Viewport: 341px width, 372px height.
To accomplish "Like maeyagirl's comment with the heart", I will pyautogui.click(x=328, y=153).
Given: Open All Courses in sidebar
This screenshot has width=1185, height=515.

...

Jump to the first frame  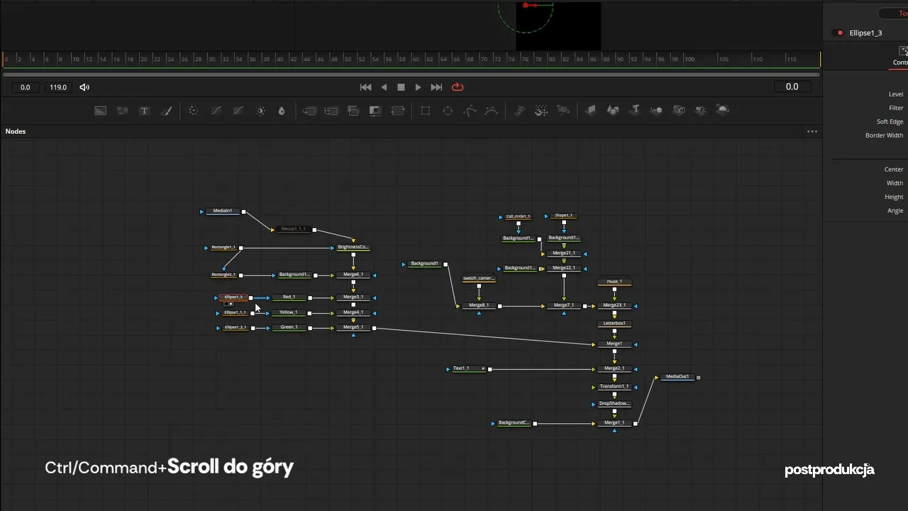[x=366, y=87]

...

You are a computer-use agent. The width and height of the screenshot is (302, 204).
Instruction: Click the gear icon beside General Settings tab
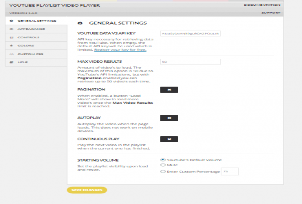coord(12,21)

THE TASK: In the listing above, count the lines where the string "screenshot" occurs, then give that count and nothing else.

TASK OUTPUT: 2